BEGIN THE DATA

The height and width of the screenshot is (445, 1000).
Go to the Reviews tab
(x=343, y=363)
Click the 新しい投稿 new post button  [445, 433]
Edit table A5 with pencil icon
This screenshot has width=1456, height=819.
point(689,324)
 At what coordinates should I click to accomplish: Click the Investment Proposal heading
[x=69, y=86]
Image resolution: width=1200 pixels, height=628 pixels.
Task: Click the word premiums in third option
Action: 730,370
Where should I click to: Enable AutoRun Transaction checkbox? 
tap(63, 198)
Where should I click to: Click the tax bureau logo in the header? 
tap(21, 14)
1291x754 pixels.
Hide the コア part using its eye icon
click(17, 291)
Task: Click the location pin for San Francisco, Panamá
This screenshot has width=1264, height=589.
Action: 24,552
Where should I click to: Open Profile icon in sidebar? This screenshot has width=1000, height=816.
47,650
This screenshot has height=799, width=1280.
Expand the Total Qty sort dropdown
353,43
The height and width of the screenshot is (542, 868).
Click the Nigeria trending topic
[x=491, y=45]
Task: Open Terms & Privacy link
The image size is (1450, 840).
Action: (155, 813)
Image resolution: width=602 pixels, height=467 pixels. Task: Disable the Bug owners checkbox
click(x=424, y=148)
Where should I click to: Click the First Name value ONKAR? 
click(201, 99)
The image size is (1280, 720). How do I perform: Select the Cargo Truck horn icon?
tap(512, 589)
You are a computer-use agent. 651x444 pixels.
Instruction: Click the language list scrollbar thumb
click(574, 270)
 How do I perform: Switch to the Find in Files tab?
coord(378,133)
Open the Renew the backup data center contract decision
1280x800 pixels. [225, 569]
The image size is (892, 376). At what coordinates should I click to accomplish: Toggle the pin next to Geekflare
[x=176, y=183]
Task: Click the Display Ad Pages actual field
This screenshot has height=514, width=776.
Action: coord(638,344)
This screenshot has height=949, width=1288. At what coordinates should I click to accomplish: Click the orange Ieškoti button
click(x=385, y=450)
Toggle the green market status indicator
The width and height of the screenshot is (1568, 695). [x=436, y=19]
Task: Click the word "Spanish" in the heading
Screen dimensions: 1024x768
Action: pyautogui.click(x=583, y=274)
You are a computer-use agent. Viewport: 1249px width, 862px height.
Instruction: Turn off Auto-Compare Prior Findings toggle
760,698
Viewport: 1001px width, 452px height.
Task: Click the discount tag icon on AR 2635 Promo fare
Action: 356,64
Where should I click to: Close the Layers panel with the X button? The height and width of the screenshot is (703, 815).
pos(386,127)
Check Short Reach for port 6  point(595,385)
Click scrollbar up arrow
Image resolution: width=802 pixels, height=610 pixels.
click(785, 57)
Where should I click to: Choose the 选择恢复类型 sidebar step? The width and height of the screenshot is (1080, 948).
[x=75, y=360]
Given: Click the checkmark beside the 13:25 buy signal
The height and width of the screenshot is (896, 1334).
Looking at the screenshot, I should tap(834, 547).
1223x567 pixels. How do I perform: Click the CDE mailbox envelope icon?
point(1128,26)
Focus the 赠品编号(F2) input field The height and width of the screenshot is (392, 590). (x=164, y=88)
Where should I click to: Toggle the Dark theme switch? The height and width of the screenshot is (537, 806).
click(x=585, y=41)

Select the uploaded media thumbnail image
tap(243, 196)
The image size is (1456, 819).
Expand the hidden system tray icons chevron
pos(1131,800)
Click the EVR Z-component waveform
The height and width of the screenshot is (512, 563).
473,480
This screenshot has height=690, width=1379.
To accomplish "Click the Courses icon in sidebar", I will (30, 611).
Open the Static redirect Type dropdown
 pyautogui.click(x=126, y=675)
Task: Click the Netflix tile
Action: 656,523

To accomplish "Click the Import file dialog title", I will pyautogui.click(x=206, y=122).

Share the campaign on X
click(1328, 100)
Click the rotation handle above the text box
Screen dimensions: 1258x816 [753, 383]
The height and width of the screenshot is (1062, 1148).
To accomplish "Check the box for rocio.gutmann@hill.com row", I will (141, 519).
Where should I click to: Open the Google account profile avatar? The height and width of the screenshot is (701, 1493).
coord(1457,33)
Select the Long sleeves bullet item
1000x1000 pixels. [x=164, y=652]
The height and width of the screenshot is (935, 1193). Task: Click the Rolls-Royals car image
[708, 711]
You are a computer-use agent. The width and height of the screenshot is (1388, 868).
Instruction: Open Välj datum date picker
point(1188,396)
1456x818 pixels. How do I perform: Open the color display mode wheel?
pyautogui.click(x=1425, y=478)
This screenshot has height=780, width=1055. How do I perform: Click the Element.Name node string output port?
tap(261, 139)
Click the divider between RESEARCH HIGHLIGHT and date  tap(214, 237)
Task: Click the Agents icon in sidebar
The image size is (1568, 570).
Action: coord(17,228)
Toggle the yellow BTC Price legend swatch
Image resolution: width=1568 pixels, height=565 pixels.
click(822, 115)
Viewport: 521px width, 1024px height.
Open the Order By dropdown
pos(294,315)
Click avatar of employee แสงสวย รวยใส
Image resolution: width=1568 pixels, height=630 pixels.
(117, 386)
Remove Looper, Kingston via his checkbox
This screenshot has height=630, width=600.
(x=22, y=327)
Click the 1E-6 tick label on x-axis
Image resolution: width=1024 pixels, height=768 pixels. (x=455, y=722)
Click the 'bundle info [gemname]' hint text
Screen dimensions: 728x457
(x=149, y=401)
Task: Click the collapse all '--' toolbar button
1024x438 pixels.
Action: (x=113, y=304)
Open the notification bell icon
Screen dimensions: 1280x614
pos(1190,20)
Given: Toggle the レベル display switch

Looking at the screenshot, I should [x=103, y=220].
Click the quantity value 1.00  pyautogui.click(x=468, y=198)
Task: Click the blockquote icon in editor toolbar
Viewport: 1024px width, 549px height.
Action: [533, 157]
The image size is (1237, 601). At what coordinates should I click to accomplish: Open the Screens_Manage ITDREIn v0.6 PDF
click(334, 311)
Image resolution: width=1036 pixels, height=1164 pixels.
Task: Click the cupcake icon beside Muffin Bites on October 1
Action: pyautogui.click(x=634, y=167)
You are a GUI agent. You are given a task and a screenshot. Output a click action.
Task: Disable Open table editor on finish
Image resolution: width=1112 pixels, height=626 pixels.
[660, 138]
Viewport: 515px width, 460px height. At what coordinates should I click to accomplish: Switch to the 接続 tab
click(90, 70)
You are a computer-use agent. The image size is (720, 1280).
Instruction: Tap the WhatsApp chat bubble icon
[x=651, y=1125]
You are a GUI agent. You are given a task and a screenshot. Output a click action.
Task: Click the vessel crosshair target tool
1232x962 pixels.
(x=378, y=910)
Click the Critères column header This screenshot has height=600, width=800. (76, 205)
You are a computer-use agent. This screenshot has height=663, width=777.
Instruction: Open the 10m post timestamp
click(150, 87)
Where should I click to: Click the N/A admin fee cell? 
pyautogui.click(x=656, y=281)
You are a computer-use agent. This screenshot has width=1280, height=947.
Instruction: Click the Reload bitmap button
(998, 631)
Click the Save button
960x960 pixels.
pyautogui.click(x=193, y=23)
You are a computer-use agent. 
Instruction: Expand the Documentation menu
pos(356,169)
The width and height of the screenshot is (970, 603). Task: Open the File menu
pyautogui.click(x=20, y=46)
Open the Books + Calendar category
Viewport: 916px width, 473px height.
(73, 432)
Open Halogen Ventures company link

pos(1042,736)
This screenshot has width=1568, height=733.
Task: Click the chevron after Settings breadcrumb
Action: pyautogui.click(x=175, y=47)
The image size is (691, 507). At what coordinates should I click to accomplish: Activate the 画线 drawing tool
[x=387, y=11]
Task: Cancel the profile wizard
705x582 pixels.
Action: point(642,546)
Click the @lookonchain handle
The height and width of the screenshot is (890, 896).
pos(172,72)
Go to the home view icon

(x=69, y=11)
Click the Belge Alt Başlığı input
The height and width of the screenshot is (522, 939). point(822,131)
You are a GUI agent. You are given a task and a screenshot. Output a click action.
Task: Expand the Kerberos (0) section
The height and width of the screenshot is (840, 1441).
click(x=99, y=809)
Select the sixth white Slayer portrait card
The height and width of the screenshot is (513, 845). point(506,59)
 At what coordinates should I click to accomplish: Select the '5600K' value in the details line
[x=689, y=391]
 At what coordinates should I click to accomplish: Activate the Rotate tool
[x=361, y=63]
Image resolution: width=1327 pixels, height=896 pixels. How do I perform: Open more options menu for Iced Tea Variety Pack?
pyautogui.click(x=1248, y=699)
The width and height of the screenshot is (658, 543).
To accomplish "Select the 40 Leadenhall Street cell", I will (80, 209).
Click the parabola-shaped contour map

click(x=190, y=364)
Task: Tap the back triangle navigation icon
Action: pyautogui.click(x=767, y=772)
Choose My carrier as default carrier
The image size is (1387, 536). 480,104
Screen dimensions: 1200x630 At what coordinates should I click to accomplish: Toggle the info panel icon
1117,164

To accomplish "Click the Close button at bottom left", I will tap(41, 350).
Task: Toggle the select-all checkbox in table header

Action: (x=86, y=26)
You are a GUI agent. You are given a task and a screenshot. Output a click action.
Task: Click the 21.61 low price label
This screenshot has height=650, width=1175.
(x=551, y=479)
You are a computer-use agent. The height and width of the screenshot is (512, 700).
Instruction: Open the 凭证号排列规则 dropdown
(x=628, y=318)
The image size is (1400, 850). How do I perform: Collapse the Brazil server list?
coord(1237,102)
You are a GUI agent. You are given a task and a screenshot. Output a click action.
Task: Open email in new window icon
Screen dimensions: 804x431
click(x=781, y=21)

END THE DATA

### WORK REQUEST
Filter the data down to the lines that contain the string "computer", and copy them.

### EXPECTED ANSWER
You are a computer-use agent. 651x444 pixels.
You are a computer-use agent. Viewport: 1249px width, 862px height.
You are a computer-use agent. The width and height of the screenshot is (1388, 868).
You are a computer-use agent. The image size is (720, 1280).
You are a computer-use agent. This screenshot has height=663, width=777.
You are a computer-use agent. This screenshot has width=1280, height=947.
You are a computer-use agent. 
You are a computer-use agent. The height and width of the screenshot is (512, 700).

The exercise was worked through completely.